Collected data entries:
-.-.-
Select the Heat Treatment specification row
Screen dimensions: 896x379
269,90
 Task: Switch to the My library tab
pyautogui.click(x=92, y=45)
-.-.-
> **Aim of the exercise**: Nothing in the records should be altered when they are written out again.

> **Output for this task**:
Select the Heat Treatment specification row
Screen dimensions: 896x379
269,90
 Task: Switch to the My library tab
pyautogui.click(x=92, y=45)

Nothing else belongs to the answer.